─── EXERCISE MATERIAL

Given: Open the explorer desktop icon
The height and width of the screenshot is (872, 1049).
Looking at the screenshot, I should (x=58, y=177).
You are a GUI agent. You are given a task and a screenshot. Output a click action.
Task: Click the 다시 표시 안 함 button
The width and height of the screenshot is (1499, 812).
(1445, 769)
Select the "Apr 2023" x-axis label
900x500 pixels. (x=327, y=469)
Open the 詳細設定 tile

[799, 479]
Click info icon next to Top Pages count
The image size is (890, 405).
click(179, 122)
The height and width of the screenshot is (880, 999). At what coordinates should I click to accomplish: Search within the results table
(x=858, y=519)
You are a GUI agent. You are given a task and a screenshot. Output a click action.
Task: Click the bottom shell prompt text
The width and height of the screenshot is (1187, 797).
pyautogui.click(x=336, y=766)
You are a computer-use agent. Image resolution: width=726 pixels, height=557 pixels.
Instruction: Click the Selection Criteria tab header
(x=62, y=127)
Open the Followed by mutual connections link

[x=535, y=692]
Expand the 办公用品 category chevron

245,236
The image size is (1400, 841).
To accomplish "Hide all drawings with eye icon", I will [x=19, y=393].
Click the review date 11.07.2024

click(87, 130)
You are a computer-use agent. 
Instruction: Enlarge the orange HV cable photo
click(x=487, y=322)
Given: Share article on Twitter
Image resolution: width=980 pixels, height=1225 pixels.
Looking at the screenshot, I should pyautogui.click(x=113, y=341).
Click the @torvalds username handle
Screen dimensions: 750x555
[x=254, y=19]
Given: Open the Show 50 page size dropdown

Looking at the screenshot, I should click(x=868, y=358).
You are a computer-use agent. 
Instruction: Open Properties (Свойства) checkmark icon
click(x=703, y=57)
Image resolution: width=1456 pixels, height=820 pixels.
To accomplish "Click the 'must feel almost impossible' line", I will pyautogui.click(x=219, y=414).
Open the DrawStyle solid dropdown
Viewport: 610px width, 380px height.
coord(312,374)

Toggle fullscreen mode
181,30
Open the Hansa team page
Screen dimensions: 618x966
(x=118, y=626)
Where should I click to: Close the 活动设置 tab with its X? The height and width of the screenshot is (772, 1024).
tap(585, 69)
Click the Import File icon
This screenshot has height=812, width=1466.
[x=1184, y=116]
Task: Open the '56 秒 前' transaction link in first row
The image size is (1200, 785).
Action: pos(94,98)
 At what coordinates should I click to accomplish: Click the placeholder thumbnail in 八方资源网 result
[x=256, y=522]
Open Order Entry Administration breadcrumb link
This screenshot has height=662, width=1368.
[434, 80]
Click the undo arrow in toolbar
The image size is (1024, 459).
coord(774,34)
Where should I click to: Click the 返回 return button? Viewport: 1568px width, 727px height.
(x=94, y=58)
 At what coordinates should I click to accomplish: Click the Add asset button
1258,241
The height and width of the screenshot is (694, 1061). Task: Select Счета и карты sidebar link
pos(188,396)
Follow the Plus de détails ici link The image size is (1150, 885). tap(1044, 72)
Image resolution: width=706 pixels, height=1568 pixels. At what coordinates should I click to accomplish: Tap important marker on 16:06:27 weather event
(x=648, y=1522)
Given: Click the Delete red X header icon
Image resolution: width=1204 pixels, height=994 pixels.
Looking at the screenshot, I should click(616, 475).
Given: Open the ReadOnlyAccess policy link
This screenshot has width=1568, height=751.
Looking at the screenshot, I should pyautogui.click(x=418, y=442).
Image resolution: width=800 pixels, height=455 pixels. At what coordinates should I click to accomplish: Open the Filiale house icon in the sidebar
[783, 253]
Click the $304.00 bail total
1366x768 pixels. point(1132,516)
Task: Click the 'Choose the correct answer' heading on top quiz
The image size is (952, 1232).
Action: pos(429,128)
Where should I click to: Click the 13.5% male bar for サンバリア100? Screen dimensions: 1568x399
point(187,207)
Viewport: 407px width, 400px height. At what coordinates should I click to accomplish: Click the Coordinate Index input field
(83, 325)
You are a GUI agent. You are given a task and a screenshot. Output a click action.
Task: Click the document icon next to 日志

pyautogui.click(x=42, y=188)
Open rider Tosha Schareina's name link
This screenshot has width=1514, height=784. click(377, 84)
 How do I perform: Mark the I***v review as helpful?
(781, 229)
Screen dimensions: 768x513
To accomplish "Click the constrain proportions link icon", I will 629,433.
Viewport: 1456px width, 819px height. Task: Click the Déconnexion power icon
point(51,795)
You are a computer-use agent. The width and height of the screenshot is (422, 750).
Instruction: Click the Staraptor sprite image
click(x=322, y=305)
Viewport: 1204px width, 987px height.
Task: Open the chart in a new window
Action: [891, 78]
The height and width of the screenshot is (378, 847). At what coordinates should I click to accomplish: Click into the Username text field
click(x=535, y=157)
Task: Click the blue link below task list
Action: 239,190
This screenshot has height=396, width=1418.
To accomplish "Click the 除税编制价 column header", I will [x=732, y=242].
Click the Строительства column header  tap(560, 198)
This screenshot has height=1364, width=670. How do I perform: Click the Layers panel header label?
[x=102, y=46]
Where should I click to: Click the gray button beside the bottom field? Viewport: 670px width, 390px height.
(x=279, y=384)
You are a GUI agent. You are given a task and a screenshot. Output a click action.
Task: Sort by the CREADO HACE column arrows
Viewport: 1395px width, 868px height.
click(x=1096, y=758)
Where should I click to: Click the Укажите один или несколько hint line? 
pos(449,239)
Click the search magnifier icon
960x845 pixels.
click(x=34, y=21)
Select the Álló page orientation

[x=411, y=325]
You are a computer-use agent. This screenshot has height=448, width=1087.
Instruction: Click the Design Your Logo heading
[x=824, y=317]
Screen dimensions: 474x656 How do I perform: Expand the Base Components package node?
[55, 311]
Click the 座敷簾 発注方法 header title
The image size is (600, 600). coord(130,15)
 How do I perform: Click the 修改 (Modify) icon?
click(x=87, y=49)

──────

■ EXERCISE DIRECTIONS ■
Output exactly the span of lines beginning at the first line of the records and ending at the line that holds "Task: Click the bottom shell prompt text", inclusive, with no other text.

■ COMPLETED EXERCISE ■
Given: Open the explorer desktop icon
The height and width of the screenshot is (872, 1049).
Looking at the screenshot, I should (x=58, y=177).
You are a GUI agent. You are given a task and a screenshot. Output a click action.
Task: Click the 다시 표시 안 함 button
The width and height of the screenshot is (1499, 812).
(1445, 769)
Select the "Apr 2023" x-axis label
900x500 pixels. (x=327, y=469)
Open the 詳細設定 tile

[799, 479]
Click info icon next to Top Pages count
The image size is (890, 405).
click(179, 122)
The height and width of the screenshot is (880, 999). At what coordinates should I click to accomplish: Search within the results table
(x=858, y=519)
You are a GUI agent. You are given a task and a screenshot. Output a click action.
Task: Click the bottom shell prompt text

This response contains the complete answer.